With the rise of various sorts of neo-fascisms all over the world, a moralistically framed liberal response to the former’s religio-fanaticism has become common. Based on the traditional foundations of Enlightenment rationality, the liberal response sees the neo-fascist upsurge as a form of mass irrationality, superstition, mental pathology, etc. that only the renewed march of Reason can eradicate. What is needed, therefore, is a vast pedagogical project for rapid expansion and eventual universalization of the realm of secular Reason.
Such a view needs to be strongly opposed by a Marxist perspective which concretely situates the resurgence of neo-fascist religio-hysteria in the logic of capital and the manifold movements of the neoliberal epoch. The undertaking of a materially-rooted analysis can be aided by a revisit of Marx’s views on religion which were essentially formulations of a historical-materialist study of abstractions based on the real abstractions of the value-form, abstract labor, and so on.
In A Contribution to the Critique of Hegel’s Philosophy of Right, Marx wrote: “man is no abstract being squatting outside the world. Man is the world of man – state, society. This state and this society produce religion, which is an inverted consciousness of the world, because they are an inverted world…Religious suffering is, at one and the same time, the expression of real suffering and a protest against real suffering.”
“Religion is the sigh of the oppressed creature, the heart of a heartless world, and the soul of soulless conditions. It is the opium of the people. The abolition of religion as the illusory happiness of the people is the demand for their real happiness. To call on them to give up their illusions about their condition is to call on them to give up a condition that requires illusions. The criticism of religion is, therefore, in embryo, the criticism of that vale of tears of which religion is the halo.”
Two main points can be deduced from the above textual extract. First, religion – in its existing form as illusory happiness for the subalterns – is a social product or social necessity of a particular historical formation.
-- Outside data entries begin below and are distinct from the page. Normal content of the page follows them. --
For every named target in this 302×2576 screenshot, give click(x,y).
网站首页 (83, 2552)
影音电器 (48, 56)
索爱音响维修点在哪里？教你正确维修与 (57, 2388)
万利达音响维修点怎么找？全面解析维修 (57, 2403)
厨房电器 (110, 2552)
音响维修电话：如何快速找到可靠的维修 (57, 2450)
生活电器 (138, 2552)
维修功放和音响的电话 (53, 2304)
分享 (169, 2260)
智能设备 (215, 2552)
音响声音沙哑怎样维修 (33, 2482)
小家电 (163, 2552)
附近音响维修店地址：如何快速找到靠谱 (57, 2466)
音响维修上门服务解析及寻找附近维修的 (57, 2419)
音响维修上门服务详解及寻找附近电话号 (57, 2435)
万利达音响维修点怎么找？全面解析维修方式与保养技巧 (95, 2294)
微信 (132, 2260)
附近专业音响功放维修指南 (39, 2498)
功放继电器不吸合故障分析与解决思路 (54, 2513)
Religion provides an inverted picture of the world not because its theological-internal principles are inherently irrational but because the world itself is inverted. When Marx is saying that religion is an organizing principle of collective life, he wants to forcefully drive home the point that religion is not a mere state of mind capable of being exorcised through liberal preaching; it is the ideological representation of actual lived relations with exploitative reality.
Second, in order to tackle the endurance of reactionary religious abstractions, we have to recognize the social logic into which they are inscribed, and the dependence of these abstractions on given modes of production and social interaction. Mystified religious reflections of the real world vanish only when the practical relations of everyday life between humans and humans and nature generally present themselves in a transparent form i.e. in a form untainted by the fetishistic features of a society where surplus-value extraction has been generalized as a basic structuring principle of everyday interaction. The need for a fundamental change in the material matrix of society derives from Marx’s distinction between mere states of mind and lived relations with reality, according to which consciousness can’t be changed without changing the real conditions in which the mind operates upon raw materials of the real. Reactionary religion is not a state of mind but an immediate experience of reality itself, and in its own way a necessary relation, given the nature of that reality.
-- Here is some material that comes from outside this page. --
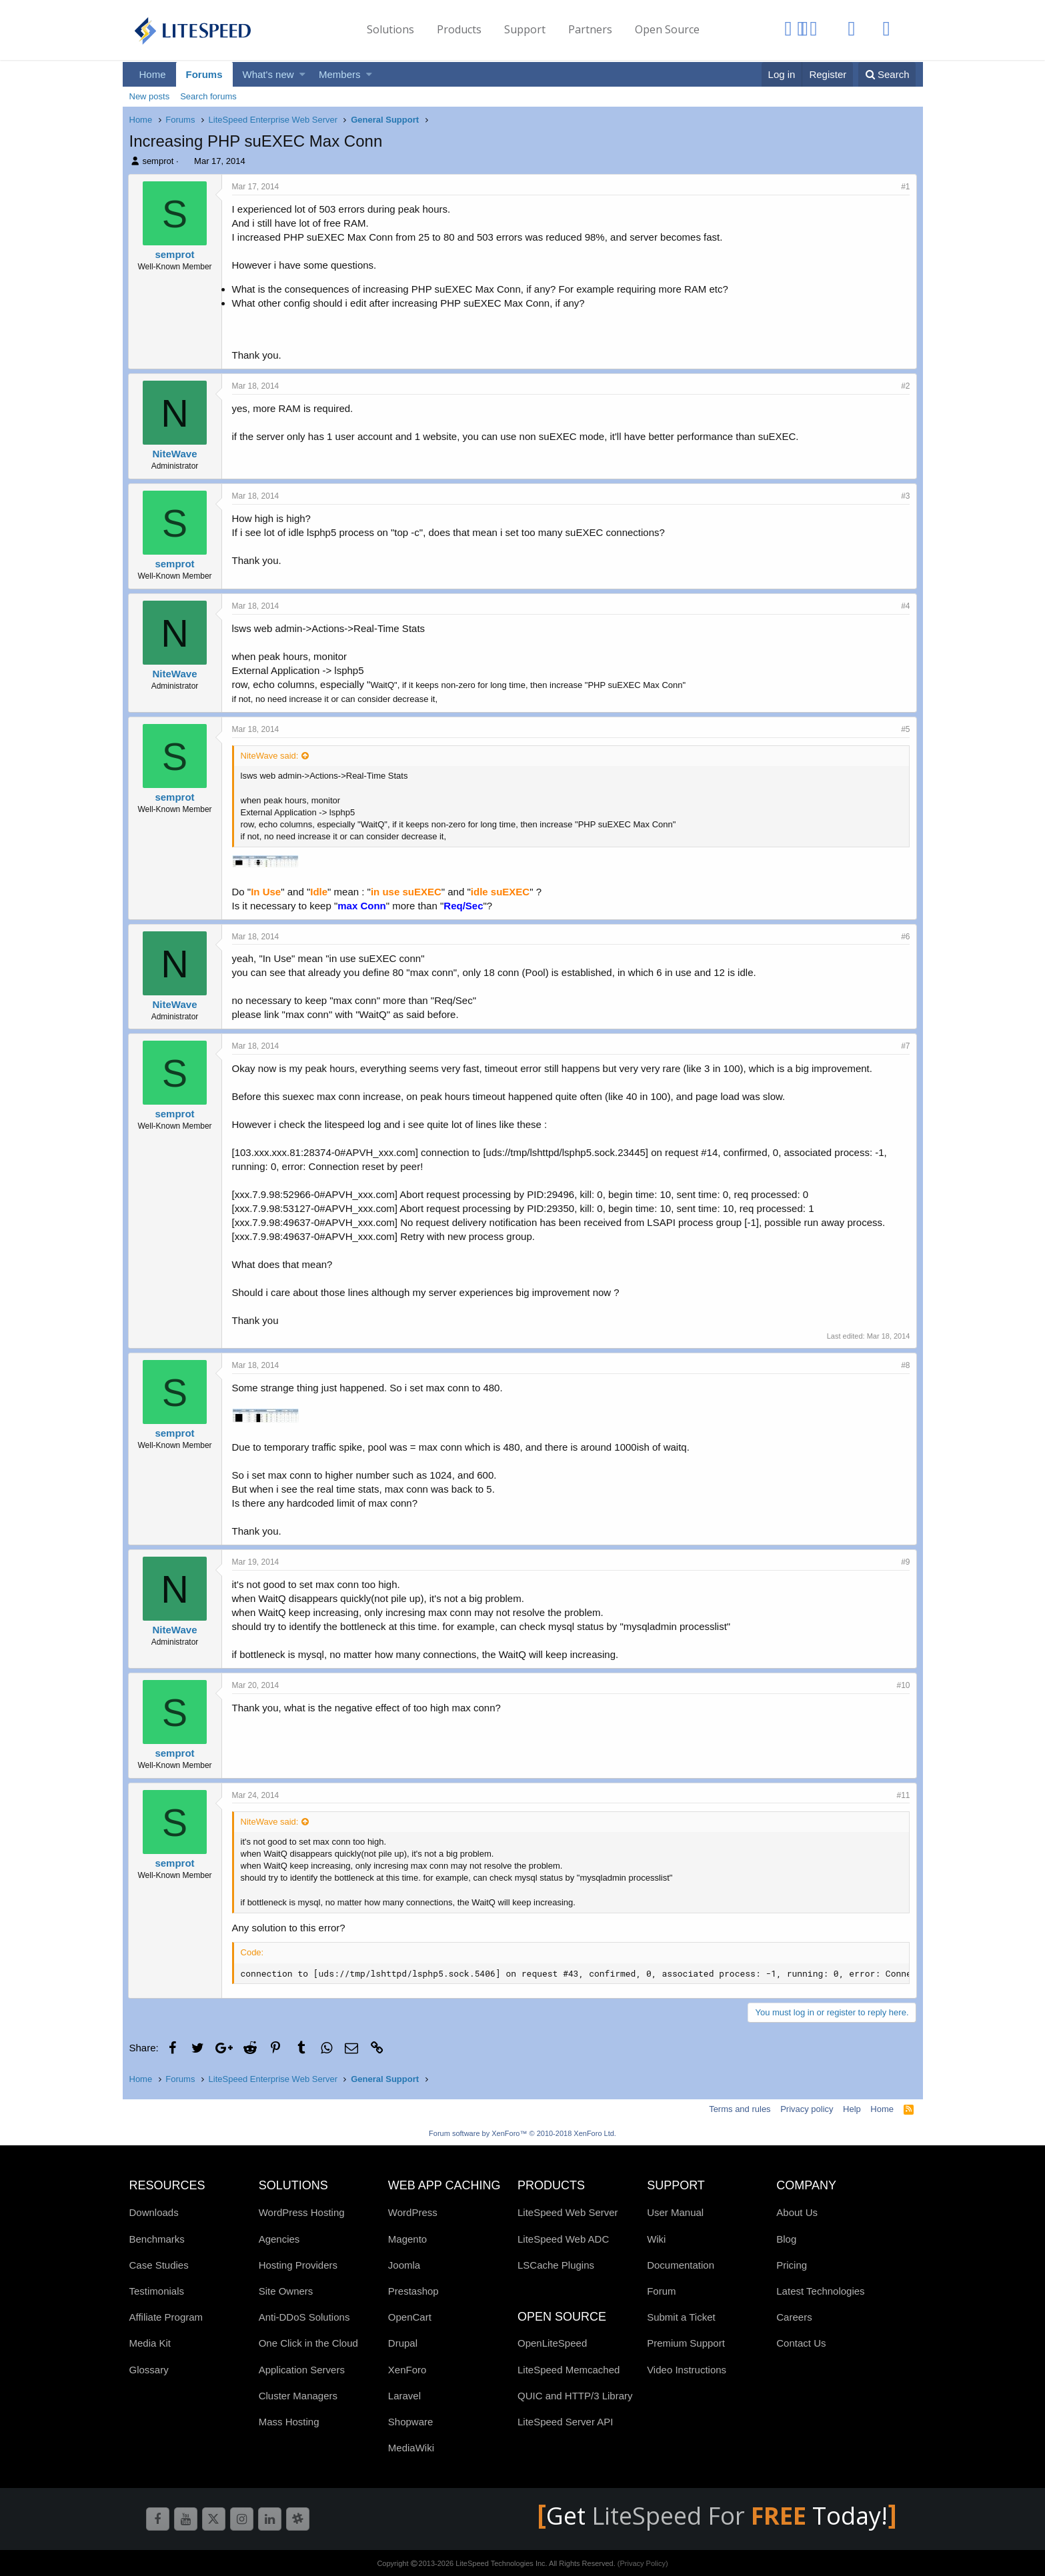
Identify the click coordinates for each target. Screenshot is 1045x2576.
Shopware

Transposing Marx’s understanding of religion into our present age, we can say that neo-fascism and the consequent revival of archaic forms of religio-nationalism is not a mere anomaly in humanity’s steadfast pursuit of a rational destination. On the contrary, it is firmly tied to the inner workings of our socio-economic conditions, which create a deep-seated sense of alienation among a large mass of the world’s population and thus, make them perfect targets for the identitarian politics of cruelty and victimization practiced by right-wing political organizations. Conservative religious revivalism manifests itself as a generalized tendency throughout the history of capitalism, but a tendency that takes different forms in different national conditions, while the history of capitalism itself needs to be understood in terms of distinct phases and periods within this larger history.
In a social environment where demagogic politicians are re-molding religious identities according to their own stratagems, leftists can’t remain aloof from religion. Insisting on the hardcore atheistic principle of the abolition of religion ignores Marx’s own advice on the same topic. While Marx explicitly espoused atheistic dictums, his over-arching theorization of religion pushes us in other directions. Since religious abstractions are intermeshed in a specific socio-historic ecosystem, their content and intent are directly or remotely influenced by the ideological postulates of that structure of accumulation. Consequently, the content of a religion can be re-composed to align it along liberatory lines.
In contradistinction to the neo-fascist politicization of religion, leftists consider religion as a projection of unalienated human creativity. Religion projects the best possibilities of human activity – labor and productivity, intelligence, imagination and so on – but it is hypostatized by the forces of capital accumulation into an entity of fatalism and injustice. Communism, instead of abolishing religion, would involve the freedom to be religious, not in the neo-fascist sense of aggressive identitarian assertion or the negative liberal sense of a privatized toleration, but in the positive sense of opening up oneself and society to the emancipatory dimensions of religion. Today, one needs a communist conception of religion more than ever to counter-act the hegemony of neo-fascism.